At the 2009 IAAF championships in Berlin, site of Jesse Owens’ legendary 1936 feats, San Diego’s Brittney Reese won the first of her seven world titles in the long jump.
She spanned 23 feet, 3 1/2 inches in front of tens of thousands.
Saturday at the Chula Vista Elite Athlete Training Center, the three-time Olympian (with a gold from 2012 and silver in 2016) jumped 23 feet, 3 1/2 inches. Amid a crowd of dozens.
At 34, Reese is consistent. And ready for Tokyo.
So is Joel Gomez — half her age at 17.
On Sunday — also at the former Olympic Training Center — the Encinitas teen won a near solo 1500 meters in 3 minutes, 57.40 seconds, equivalent to a 4:16.4 mile, two weeks after running 3:57.41. In 2019, he took 11th in the World Para Championships in Dubai, United Arab Emirates, running the metric mile in 4:07.12.
The former Canyon Crest Academy runner, graduating soon from the online Classical Academy High School of Escondido, has met the Tokyo “high performance” standard of 3:58, but not Team USA’s “A” qualifying time of 3:49.30 or a “B” standard of 3:51.62.
He has at least two more shots, including Sunday at Chula Vista and June 18 at the U.S. Paralympic Trials in Minneapolis.
“It’s like a 70-30 chance” of being selected for the Tokyo team, he said. “It’s leaning in the direction of being able to go, but it’s not quite guaranteed.”
Gomez aims for as close to 3:50 as possible — this time with a longer pacer, he hopes. In Saturday’s race, he was helped through 500 meters.
His rabbit might only be a blur, but he says having someone to run behind allows him to shut off his brain and not have to think: “OK, what’s the time? What pace am I at? … That’s half the effort right there — 50% of it is mental.”
The mental game is old hat to long jumper Reese, the former San Diego Mesa College track coach.
After taking second Saturday to an African record of 23-6 1/4 by Nigerian Olympian Ese Brume, Reese said she had no problems getting up for a contest with no packed stands (just occasional “Go B!” shouts from Training Center mates).
The event had the same quality as a professional Diamond League meet, she said after jumping farthest on her sixth try. “So when you have that type of field, it just brings out the best in you. And that’s exactly what happened today.”
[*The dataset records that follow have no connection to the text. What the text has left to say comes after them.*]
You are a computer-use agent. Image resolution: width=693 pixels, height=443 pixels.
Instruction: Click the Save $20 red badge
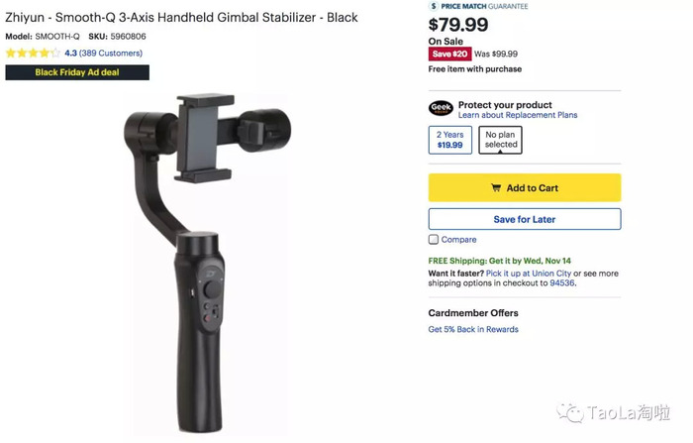tap(449, 54)
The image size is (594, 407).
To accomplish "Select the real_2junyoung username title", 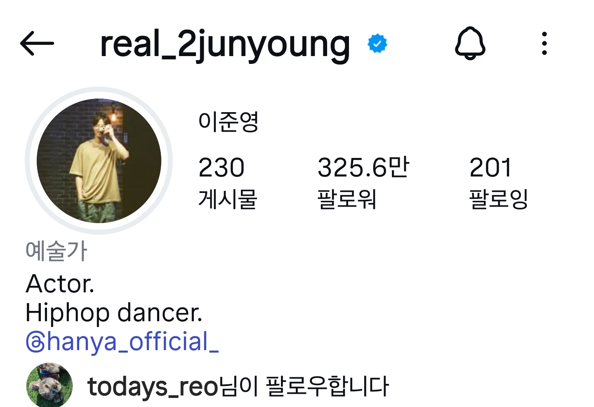I will click(x=225, y=45).

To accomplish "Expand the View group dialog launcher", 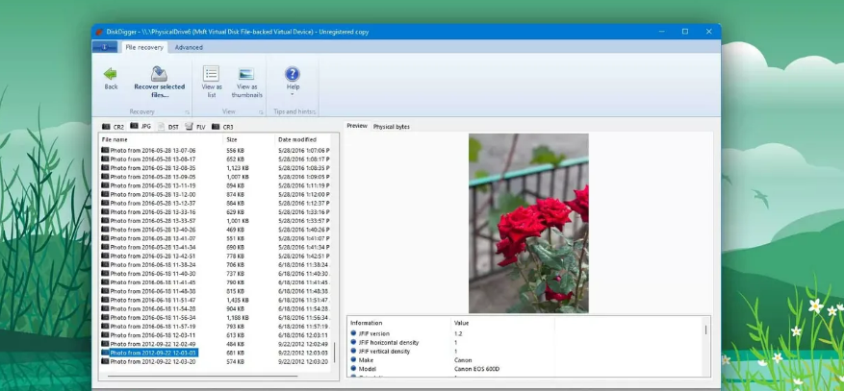I will pos(261,112).

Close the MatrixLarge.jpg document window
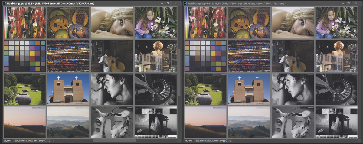click(176, 3)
She said her last leap, with a slightly over-the-allowable aiding wind, “basically showed what I was trying to do…. Now all I have to do is go to trials and execute that same last jump.”
Reese, with only three meets this year, is ranked fourth globally under the World Athletics point system. But she’ll likely have to be a top-three finisher at the Olympic Trials in Eugene, Oregon, to punch her ticket for Tokyo.
Is she worried about chatter that Japan is being urged to cancel the Games?
“I don’t look at that type of stuff,” Reese said. “I trust the committees to make sure we’re not in harm’s way. I think they’ll put us in a bubble. … do our own thing and then go home.”
Reese expects Tokyo to be her swan song. It’s also her last chance to move up from equal-ninth-best jumper in women’s history. (Her best, a fraction short of 24 feet, was set in 2016.)
For Gomez, years of world-class competition yawn ahead of him.
“Whether it’s the Paralympics in 2028 in L.A. or the regular Olympics, who knows what happens?” he said, holding an orange Gatorade after Sunday’s race.
He didn’t achieve his one-time goal of a sub-4-minute mile in high school. But that milestone remains a motivation.
“It’s every middle distance runner’s dream of to run sub-4,” he said.
Gomez says he recently ran 400 meters in 49 seconds, fueling hope he’d also clock a sub-1:48 two-lap race. (His coach is Joaquim Cruz, 1984 Olympic champion at 800 meters.)
He doubts he’ll try longer distances, preferring “the burst of adrenaline instead of the sustained lap after lap after lap. The 1500 is pretty much as monotonous as it can get for me.”
But the recent prep 1500 record of 3:34:36 by Michigan sensation Hobbs Kessler gives Gomez a push.
“Yeah, 3:34. That is insane,” he said. “It’s definitely inspirational. I wish I could honestly go train with them … Oh, man. I could only imagine how great that is — to have that support.”
Gomez trained the past year by running Highway 101, and sneaking onto tracks at UCSD, La Costa Canyon High and CSU San Marcos. And he’s too young to train at the Chula Vista center.
“Since he’s a minor, he’s not able to stay here by himself,” said his father, Carlos Gomez. “One of those rules.”
He hasn’t buttoned down his college choice yet, but he’s poised to attend Purdue as an industrial engineering student.
“A few colleges were interested in me [for track] but I didn’t end up getting into the major I wanted to there, particularly UCSD,” he said. “So I decided to go for academics when it comes to college. I’ve put my down payment [at Purdue]” where he looks forward to the challenge of cold weather running.
“But I’m still recruitable if I run some good times later on in the season,” he said.
No matter where he matriculates, “I’m definitely going to keep running at a very high level as long as I can,” he said. “For the foreseeable future, I definitely am.”